#### Task description
What you return must be the full data, repeated verbatim, with no pictures in it.

Pixel coordinate grounding data
▶

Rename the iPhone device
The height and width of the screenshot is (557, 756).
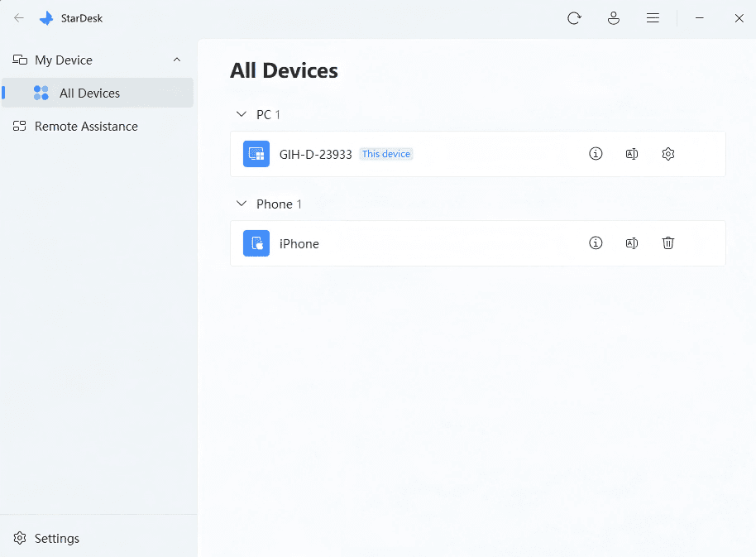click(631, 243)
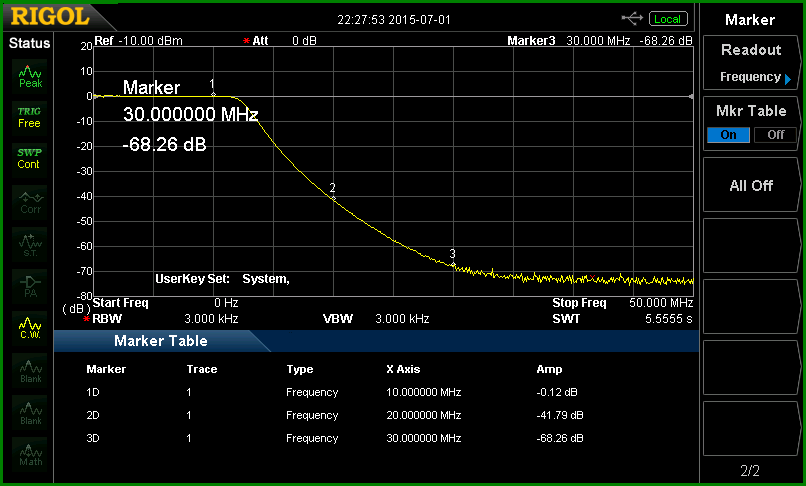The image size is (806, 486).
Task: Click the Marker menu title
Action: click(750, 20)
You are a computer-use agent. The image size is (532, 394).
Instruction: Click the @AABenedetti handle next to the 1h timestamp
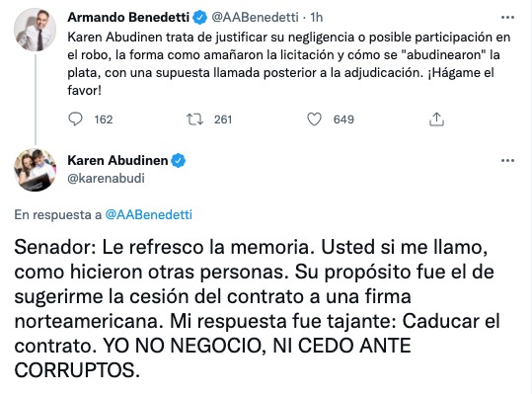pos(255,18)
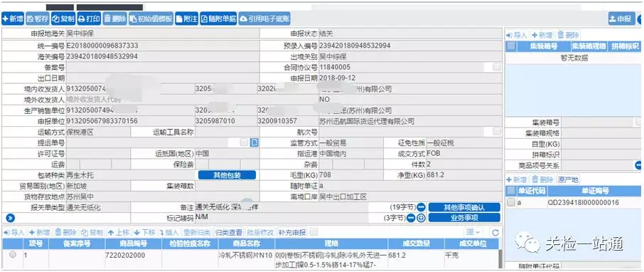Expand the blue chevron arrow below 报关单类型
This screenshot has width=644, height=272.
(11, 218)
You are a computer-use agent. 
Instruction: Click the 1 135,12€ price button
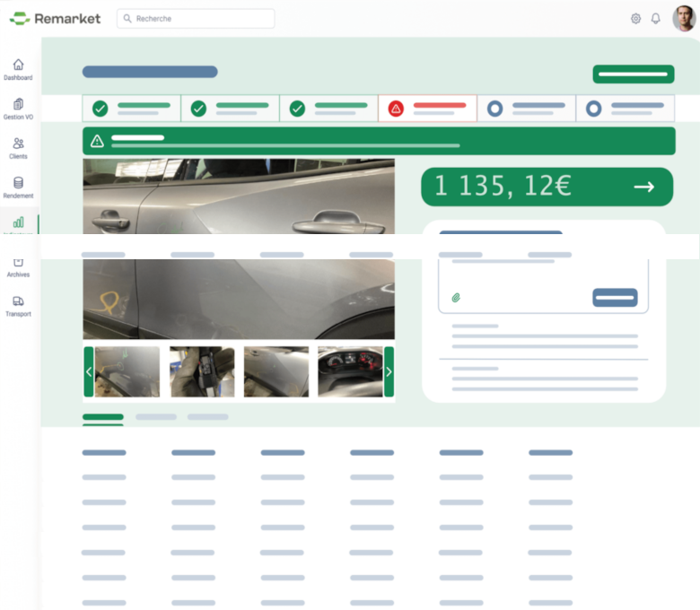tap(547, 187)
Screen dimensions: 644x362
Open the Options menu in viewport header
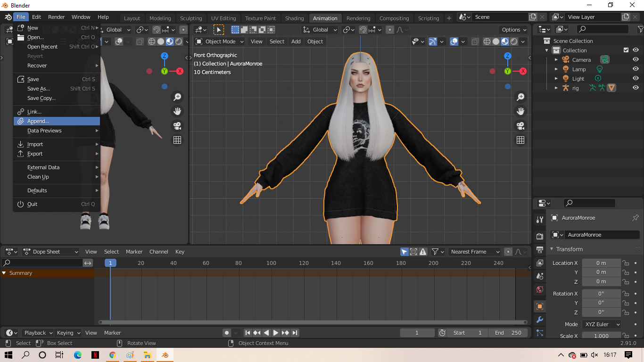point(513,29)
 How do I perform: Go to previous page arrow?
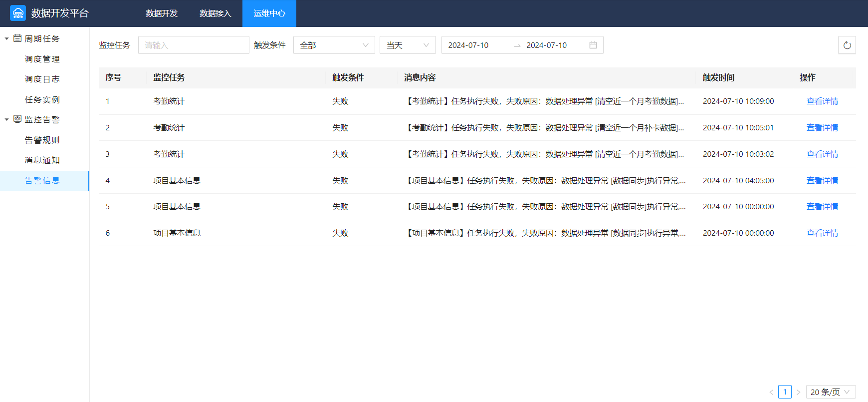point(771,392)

◀

#### Task response
Rename the iPhone device
The height and width of the screenshot is (557, 756).
click(631, 243)
The image size is (806, 486).
Task: Click the Marker menu title
Action: click(750, 20)
You are a computer-use agent. The image size is (532, 394).
Instruction: Click the @AABenedetti handle next to the 1h timestamp
pos(255,18)
Expand the blue chevron arrow below 报关单类型
This screenshot has width=644, height=272.
(11, 218)
You are a computer-use agent. 
Instruction: Click the 1 135,12€ price button
tap(547, 187)
Screen dimensions: 644x362
Open the Options menu in viewport header
point(513,29)
 How do I perform: Go to previous page arrow?
point(771,392)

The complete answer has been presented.